§ Problem details: Rewrite these lines, replacing "Identify the location of" with "Give the location of" everywhere it appears and keeping everything else the same.

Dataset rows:
#####

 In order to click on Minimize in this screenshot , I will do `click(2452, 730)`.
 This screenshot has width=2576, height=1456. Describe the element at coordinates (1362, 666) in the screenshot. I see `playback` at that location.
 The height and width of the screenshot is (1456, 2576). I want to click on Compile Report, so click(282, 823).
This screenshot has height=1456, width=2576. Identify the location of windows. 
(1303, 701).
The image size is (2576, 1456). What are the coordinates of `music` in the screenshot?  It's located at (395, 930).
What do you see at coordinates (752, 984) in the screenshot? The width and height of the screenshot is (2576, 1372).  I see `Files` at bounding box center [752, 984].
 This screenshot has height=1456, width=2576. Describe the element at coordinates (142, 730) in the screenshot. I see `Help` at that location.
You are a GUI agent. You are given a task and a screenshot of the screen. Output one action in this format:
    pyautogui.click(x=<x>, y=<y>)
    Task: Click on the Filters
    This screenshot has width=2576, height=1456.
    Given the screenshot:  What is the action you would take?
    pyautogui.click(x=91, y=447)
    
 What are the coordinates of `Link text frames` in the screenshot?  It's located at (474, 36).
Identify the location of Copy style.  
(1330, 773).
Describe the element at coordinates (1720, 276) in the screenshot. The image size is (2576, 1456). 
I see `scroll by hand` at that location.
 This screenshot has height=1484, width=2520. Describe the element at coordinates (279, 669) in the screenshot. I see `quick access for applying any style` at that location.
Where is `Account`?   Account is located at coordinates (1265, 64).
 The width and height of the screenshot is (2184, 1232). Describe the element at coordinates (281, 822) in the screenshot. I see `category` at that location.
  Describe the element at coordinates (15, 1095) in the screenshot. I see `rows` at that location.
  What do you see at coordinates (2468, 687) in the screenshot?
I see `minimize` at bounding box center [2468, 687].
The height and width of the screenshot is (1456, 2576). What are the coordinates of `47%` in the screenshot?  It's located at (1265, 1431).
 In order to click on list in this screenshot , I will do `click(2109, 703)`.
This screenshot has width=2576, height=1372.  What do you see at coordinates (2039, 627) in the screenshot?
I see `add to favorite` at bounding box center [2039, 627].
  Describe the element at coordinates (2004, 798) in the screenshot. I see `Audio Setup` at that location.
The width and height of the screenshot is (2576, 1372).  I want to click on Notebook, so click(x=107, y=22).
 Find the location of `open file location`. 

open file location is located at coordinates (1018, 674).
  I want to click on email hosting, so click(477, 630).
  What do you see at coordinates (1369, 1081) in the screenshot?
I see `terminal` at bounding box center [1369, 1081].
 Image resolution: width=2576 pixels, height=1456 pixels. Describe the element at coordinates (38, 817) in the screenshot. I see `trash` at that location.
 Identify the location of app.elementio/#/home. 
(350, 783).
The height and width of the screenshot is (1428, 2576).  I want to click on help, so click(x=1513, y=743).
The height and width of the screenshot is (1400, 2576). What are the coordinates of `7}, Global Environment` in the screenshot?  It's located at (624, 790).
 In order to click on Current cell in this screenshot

#####

§ Response to this task:
 In order to click on Minimize in this screenshot , I will do `click(2452, 730)`.
 This screenshot has width=2576, height=1456. Describe the element at coordinates (1362, 666) in the screenshot. I see `playback` at that location.
 The height and width of the screenshot is (1456, 2576). I want to click on Compile Report, so click(282, 823).
This screenshot has height=1456, width=2576. Give the location of windows. 
(1303, 701).
The image size is (2576, 1456). What are the coordinates of `music` in the screenshot?  It's located at (395, 930).
What do you see at coordinates (752, 984) in the screenshot? The width and height of the screenshot is (2576, 1372).  I see `Files` at bounding box center [752, 984].
 This screenshot has height=1456, width=2576. Describe the element at coordinates (142, 730) in the screenshot. I see `Help` at that location.
You are a GUI agent. You are given a task and a screenshot of the screen. Output one action in this format:
    pyautogui.click(x=<x>, y=<y>)
    Task: Click on the Filters
    This screenshot has width=2576, height=1456.
    Given the screenshot:  What is the action you would take?
    pyautogui.click(x=91, y=447)
    
 What are the coordinates of `Link text frames` in the screenshot?  It's located at (474, 36).
Give the location of Copy style.  
(1330, 773).
Describe the element at coordinates (1720, 276) in the screenshot. The image size is (2576, 1456). 
I see `scroll by hand` at that location.
 This screenshot has height=1484, width=2520. Describe the element at coordinates (279, 669) in the screenshot. I see `quick access for applying any style` at that location.
Where is `Account`?   Account is located at coordinates (1265, 64).
 The width and height of the screenshot is (2184, 1232). Describe the element at coordinates (281, 822) in the screenshot. I see `category` at that location.
  Describe the element at coordinates (15, 1095) in the screenshot. I see `rows` at that location.
  What do you see at coordinates (2468, 687) in the screenshot?
I see `minimize` at bounding box center [2468, 687].
The height and width of the screenshot is (1456, 2576). What are the coordinates of `47%` in the screenshot?  It's located at (1265, 1431).
 In order to click on list in this screenshot , I will do `click(2109, 703)`.
This screenshot has width=2576, height=1372.  What do you see at coordinates (2039, 627) in the screenshot?
I see `add to favorite` at bounding box center [2039, 627].
  Describe the element at coordinates (2004, 798) in the screenshot. I see `Audio Setup` at that location.
The width and height of the screenshot is (2576, 1372).  I want to click on Notebook, so click(x=107, y=22).
 Find the location of `open file location`. 

open file location is located at coordinates (1018, 674).
  I want to click on email hosting, so click(477, 630).
  What do you see at coordinates (1369, 1081) in the screenshot?
I see `terminal` at bounding box center [1369, 1081].
 Image resolution: width=2576 pixels, height=1456 pixels. Describe the element at coordinates (38, 817) in the screenshot. I see `trash` at that location.
 Give the location of app.elementio/#/home. 
(350, 783).
The height and width of the screenshot is (1428, 2576).  I want to click on help, so click(x=1513, y=743).
The height and width of the screenshot is (1400, 2576). What are the coordinates of `7}, Global Environment` in the screenshot?  It's located at (624, 790).
 In order to click on Current cell in this screenshot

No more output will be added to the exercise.